**Saved data entries**:

────

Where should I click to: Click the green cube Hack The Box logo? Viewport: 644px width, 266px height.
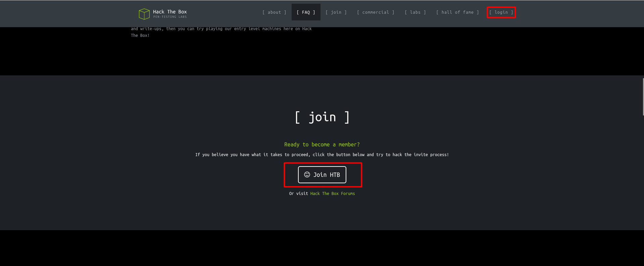[x=144, y=14]
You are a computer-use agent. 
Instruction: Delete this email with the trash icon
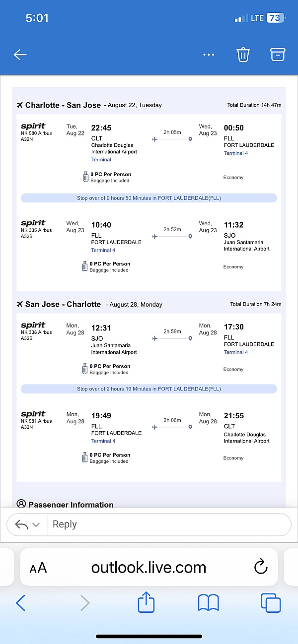coord(243,55)
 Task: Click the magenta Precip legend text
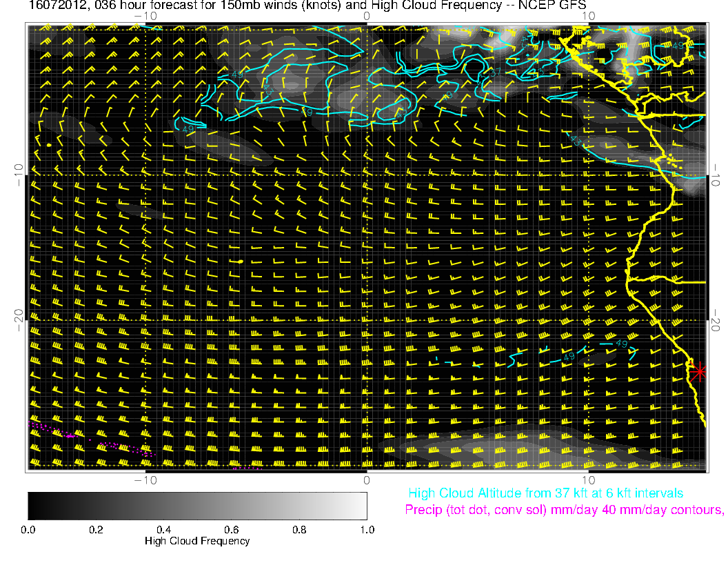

────

**PROBLEM TO WORK ON**: Reproduce every line above word for word; no images.

**YOUR RESPONSE**:
Where should I click to: Click the green cube Hack The Box logo? Viewport: 644px width, 266px height.
[x=144, y=14]
You are a computer-use agent. 
Instruction: Delete this email with the trash icon
coord(243,55)
 Task: Click the magenta Precip legend text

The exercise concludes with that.